With a better understanding of Zurb’s, I moved on to look at how successful they have been with promoting Foundation through their social media profiles. As I previously mentioned in my last two blog posts, majority of the content that Zurb puts up on Twitter, Facebook, as well as their blog contains promotion images and simplistic writing. There really isn’t really a lot of technical writing or code references at all. When they do have to reference technical terms in their tweets or blogs, Zurb would then have links to their own tutorial page instead. While I won’t exactly say that Zurb caters towards beginners and amateurs, I do think that they at least try to reach those that are relatively new to the ideas of responsive design or framework-based programming with their posts on social media.

When you come to think about it though, this approach actually does make sense. While the people that follow or come across Foundation through social media most likely are programmers, there most definitely would be a huge variation in terms of their programming skills. By “dumbing” down their content, at least Zurb can guarantee that anyone that may come across the tweet or blog post would understand the purpose when they read it. Programmers essentially make up Foundation by Zurb’s followers anyway so their approach absolutely makes sense. Even though this approach doesn't exactly cater towards beginners and those that are unfamiliar to programming might get lost when going through Zurb's social media feed, I'd like to think that the comments section would be a great place for these people to catch on. It still would be important for Zurb not to make things too complicated though. This approach very much captivates Hollomon’s point on “Knowing Thyself”. Zurb has demonstrated that they are very well aware of the people that make up their target market is and how these people might thing. As a result, they are able to build their social media campaign with the idea of appealing to this market base.

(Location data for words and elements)
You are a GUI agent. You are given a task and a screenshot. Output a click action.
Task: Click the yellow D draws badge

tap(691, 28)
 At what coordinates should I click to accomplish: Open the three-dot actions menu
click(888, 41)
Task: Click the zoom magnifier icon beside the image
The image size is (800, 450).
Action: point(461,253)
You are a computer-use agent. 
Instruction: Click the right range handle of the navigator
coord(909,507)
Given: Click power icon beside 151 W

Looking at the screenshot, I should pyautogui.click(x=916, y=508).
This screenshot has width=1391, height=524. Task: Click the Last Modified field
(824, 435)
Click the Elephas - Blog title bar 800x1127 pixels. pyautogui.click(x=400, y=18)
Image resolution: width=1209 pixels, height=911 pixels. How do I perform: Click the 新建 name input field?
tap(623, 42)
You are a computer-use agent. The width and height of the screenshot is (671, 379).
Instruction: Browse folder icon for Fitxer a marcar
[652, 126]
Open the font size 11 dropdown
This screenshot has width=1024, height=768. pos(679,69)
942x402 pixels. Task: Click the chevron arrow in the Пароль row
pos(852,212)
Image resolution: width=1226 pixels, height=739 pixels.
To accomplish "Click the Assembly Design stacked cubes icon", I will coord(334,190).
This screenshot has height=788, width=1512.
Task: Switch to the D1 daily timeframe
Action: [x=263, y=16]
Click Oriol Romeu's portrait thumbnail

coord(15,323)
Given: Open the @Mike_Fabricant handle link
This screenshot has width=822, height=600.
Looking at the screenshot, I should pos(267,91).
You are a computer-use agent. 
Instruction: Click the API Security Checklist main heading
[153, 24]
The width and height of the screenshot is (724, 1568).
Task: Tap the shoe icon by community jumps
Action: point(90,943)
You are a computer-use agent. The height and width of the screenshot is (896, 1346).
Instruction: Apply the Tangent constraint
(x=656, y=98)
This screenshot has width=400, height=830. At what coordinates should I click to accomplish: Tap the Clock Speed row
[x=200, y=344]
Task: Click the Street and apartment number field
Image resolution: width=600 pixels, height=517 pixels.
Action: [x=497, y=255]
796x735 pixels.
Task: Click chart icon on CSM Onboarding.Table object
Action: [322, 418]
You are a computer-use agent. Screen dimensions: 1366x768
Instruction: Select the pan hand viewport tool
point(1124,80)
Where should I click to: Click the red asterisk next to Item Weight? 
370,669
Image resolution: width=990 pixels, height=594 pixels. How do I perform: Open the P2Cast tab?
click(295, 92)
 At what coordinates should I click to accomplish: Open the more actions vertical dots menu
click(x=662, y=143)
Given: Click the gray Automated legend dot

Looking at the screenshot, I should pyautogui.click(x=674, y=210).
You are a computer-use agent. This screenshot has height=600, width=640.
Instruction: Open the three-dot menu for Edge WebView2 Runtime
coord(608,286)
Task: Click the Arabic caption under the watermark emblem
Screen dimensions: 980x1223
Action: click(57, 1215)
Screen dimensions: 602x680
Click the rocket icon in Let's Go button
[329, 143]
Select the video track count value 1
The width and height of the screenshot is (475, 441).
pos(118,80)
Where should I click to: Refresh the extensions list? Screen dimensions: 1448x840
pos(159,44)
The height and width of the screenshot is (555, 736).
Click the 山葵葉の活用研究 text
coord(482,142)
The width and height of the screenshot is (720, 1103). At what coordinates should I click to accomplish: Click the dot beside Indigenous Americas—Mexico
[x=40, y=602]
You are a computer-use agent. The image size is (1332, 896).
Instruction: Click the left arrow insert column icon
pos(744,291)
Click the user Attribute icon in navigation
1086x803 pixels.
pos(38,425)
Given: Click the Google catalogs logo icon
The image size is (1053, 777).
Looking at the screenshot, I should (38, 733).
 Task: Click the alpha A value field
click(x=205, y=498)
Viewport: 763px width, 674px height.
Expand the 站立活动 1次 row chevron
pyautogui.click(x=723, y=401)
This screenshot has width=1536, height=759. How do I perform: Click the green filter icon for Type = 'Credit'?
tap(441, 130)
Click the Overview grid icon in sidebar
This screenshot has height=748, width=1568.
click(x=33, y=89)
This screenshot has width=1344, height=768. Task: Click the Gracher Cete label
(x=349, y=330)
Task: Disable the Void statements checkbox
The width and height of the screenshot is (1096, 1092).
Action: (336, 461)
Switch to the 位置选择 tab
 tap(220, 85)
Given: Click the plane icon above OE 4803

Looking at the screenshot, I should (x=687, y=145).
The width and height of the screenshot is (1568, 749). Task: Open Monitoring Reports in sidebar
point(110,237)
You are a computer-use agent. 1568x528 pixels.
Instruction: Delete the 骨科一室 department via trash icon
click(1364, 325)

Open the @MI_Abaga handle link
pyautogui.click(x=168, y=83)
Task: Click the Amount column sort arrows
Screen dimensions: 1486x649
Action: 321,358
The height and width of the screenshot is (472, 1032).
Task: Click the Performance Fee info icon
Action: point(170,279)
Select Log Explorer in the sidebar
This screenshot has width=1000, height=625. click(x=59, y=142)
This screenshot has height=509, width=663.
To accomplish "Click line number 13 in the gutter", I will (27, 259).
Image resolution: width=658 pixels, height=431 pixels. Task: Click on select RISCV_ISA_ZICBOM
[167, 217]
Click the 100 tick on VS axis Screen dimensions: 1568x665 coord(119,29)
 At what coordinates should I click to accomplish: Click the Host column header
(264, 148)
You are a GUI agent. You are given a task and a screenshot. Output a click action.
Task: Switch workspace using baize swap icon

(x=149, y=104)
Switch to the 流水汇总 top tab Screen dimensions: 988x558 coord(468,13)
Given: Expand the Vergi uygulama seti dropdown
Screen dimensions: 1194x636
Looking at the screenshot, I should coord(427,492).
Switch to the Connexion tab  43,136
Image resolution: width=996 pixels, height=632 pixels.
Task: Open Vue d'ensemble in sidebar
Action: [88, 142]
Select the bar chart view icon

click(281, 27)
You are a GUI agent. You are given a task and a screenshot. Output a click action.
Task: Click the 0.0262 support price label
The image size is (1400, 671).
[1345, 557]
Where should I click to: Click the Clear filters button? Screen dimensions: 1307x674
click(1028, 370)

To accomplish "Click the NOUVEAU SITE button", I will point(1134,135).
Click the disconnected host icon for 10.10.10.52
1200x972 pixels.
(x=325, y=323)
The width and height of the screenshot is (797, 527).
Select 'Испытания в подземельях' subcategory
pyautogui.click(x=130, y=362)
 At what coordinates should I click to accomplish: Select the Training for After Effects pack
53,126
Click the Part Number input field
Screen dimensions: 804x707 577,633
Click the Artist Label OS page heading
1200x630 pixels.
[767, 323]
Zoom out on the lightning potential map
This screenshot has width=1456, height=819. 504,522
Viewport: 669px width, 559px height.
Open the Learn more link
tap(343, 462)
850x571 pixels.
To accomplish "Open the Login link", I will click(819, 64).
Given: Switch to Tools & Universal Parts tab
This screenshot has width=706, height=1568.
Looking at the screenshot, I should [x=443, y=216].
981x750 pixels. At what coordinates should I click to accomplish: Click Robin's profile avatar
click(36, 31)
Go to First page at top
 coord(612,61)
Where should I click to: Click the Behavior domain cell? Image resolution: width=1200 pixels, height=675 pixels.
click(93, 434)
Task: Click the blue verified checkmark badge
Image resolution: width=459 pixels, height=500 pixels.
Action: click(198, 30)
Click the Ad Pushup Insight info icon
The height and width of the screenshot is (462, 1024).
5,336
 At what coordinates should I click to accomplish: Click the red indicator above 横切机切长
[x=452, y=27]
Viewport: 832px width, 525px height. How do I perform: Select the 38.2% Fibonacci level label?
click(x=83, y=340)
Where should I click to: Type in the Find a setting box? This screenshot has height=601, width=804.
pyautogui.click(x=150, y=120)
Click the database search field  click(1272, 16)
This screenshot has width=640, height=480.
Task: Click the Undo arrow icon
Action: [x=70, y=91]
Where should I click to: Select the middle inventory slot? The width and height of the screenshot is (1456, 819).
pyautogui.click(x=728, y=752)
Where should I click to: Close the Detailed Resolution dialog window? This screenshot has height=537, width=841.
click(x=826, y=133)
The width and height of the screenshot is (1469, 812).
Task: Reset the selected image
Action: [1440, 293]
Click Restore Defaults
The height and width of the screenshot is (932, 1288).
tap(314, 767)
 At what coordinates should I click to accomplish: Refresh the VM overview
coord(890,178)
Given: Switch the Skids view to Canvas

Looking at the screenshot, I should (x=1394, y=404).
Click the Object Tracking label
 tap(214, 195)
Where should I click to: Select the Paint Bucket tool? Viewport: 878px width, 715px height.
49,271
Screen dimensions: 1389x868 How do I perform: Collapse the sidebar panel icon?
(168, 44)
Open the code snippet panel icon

#### [OBJECTIVES]
A - Set down the records again without changes, starting at their first line and ending at the line that contains "coord(15,323)".
B - Write the next part of the blog post about Zurb's social media promotion of Foundation, picking up after its final sentence.
The text and the records have no connection to each other.

#### [ANSWERS IN ORDER]
A -
You are a GUI agent. You are given a task and a screenshot. Output a click action.
Task: Click the yellow D draws badge

tap(691, 28)
 At what coordinates should I click to accomplish: Open the three-dot actions menu
click(888, 41)
Task: Click the zoom magnifier icon beside the image
The image size is (800, 450).
Action: point(461,253)
You are a computer-use agent. 
Instruction: Click the right range handle of the navigator
coord(909,507)
Given: Click power icon beside 151 W

Looking at the screenshot, I should pyautogui.click(x=916, y=508).
This screenshot has width=1391, height=524. Task: Click the Last Modified field
(824, 435)
Click the Elephas - Blog title bar 800x1127 pixels. pyautogui.click(x=400, y=18)
Image resolution: width=1209 pixels, height=911 pixels. How do I perform: Click the 新建 name input field?
tap(623, 42)
You are a computer-use agent. The width and height of the screenshot is (671, 379).
Instruction: Browse folder icon for Fitxer a marcar
[652, 126]
Open the font size 11 dropdown
This screenshot has width=1024, height=768. pos(679,69)
942x402 pixels. Task: Click the chevron arrow in the Пароль row
pos(852,212)
Image resolution: width=1226 pixels, height=739 pixels.
To accomplish "Click the Assembly Design stacked cubes icon", I will coord(334,190).
This screenshot has height=788, width=1512.
Task: Switch to the D1 daily timeframe
Action: [x=263, y=16]
Click Oriol Romeu's portrait thumbnail

coord(15,323)

B -
Moving on, I wanted to see how effective Foundation’s tweets and blog posts are in order to measure the returns on investment Zurb has placed on their social media campaign. As of November 10, Zurb has a Klout score of 63. While not that high of a Klout score, you also have to consider the fact that Zurb’s pool of followers is primarily consists of programmers. I’d like to think that 63 is a fairly decent score for a tech company like Klout and it does reflect a certain amount of influence it has in their social media campaign. It really isn’t all that surprising considering the fact that each Facebook post or tweet that Foundation makes gets a fairly large amount of retweets and favorites (between 5 to 50 retweets/favorites) and likes (between 5 to 100 likes). All this goes on to prove is that their followers actually get what they’re trying to say. Most importantly, these posts on Facebook and Twitter garner quite a large amount of interaction, as followers will often follow up with tweets and posts containing questions or comments. I find it particularly interesting how followers of Foundation by Zurb prefer commenting through Tweets and Facebook posts rather than actually commenting on the blog posts that Foundation puts out. I guess this is for the better since social media would allow these users to access other followers of Foundation by Zurb to answer any questions they might run into.

With the primary goal of promoting their framework and keeping their users up to date with their latest progress, I’d like to think that Foundation by Zurb has been pretty successful with their social media campaign. Even though I couldn’t exactly find figures on Zurb’s market share in the web programming framework industry, I do work pretty closely in the industry to know that Foundation is preferable to many programmers. In that sense I believe Foundation by Zurb has been successful in achieving their primary goal.

In addition to promoting their product, Foundation by Zurb has built an excellent community through social media. This allows Zurb more flexibility in that they don’t need to invest a lot into providing supporting to their framework. If anybody happens to run into problems whilst using Foundation, that person has a very good chance of having his or her question answered through interacting on Zurb’s social media platforms. This strategy highlights Hollomon’s point on “Embracing Disruption as a Strategy”. There is just no way Zurb can effectively provide support to their millions of users. Embracing social media enables Zurb to provide users with solutions while also doing so at almost no financial cost at all. Most importantly, their community is essentially doing their promotion work for them as they generate interactions through social media. Its just a matter of time before these interactions show up on someone’s social media feed – pretty genius strategy when you come to think about it.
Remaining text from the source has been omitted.